Rajni paused. “I- uh..” She wasn’t sure whether to talk about it or brush it off.

“It’s fine.” Kusum said suddenly, “I don’t mind. And you don’t have to say anything” She concentrated on washing her mangoes as if it was the most interesting task in the world. She’d cut one open with a pocket knife. “You should definitely try this.” She said, nibbling at a slice.

Rajni started wading out of the water, and she realized that her t shirt and leggings were doing a very bad job of covering her up.

“Don’t come near, me you’ll make me all wet!” Kusum squealed, standing up.

Rajni resisted making a dirty joke. It was right there, but she doubted whether Kusum would find it funny.

“Well, why don’t you come with me back into the water so that we’re both wet?” she blurted. “Yeah, that’s more appropriate. Way to creep people out.” she chided herself.

To her surprise, Kusum shrugged and took down the end of the saree covering her chest. “I was going to go for a swim anyway” she said, keeping the mango and the knife aside. As she raised her hands to tie her hair into a bun, her breasts spilled out from above the edge of her blouse. Rajni’s heart skipped a bit. The loose end of her saree was lying on the ground, unattended. Rajni thought she was going to take it all off, and she felt her earlobes heating up. Her heart was suddenly beating faster. But Kusum picked up the end, only to wrap it around her lower body like the rest of the saree. Rajni was relieved and disappointed at the same time. Relieved because the rush of emotions inside her had slowed down, and disappointed because she didn’t want it to slow down.

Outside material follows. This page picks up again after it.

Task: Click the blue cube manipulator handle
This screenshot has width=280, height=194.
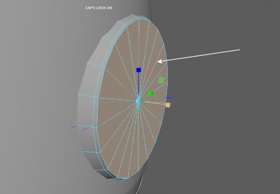Action: [139, 70]
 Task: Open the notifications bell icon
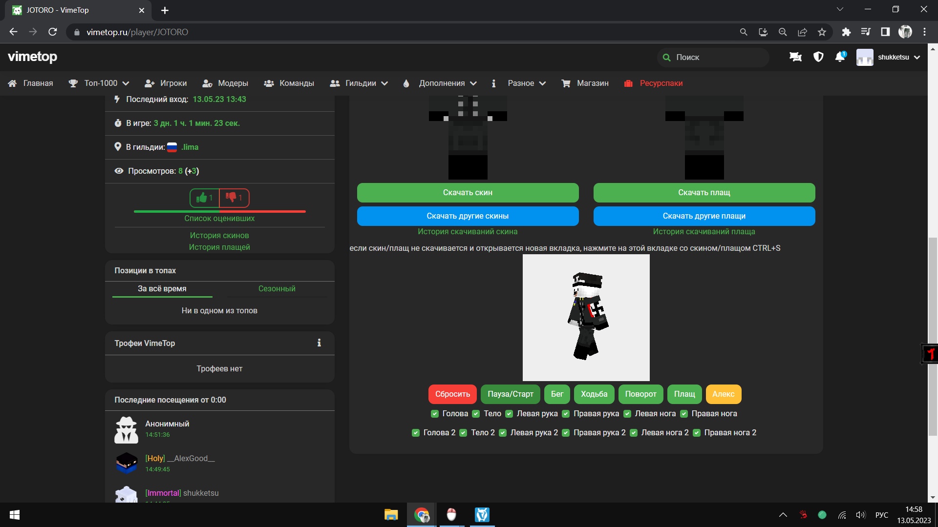click(840, 57)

Kusum, oblivious to all of this had started walking toward the water, the sight of her bare back sending chills through Rajni’s spine. She stood rooted to her spot. She’d never been so nervous before.

When Kusum realized that Rajni wasn’t accompanying her, she looked back and squinted at her. “Aren’t you coming?” she asked.

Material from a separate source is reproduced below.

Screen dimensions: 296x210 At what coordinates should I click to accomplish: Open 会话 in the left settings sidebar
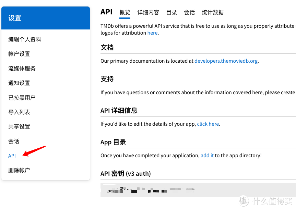click(14, 141)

“I’m actually freezing. I should go before I get a cold.” Rajni said.

Kusum stood with her hand on her hips, her weight shifting from one foot to the other, looking at Rajni questioningly.

“What?” Rajni asked.

Kusum paused for a moment, as if she was considering something. She walked up to Rajni, took a deep breath and cupped Rajni’s face in her hands. Closing her eyes, she planted a deep, passionate kiss on her lips. Rajni was in shock. She didn’t dare to move, as if it would destroy this dream like moment. When they finally pulled away, Kusum turned away and walked toward the river like nothing had happened. But Rajni knew it was real, because she could taste the sourness of raw mangoes on her lips.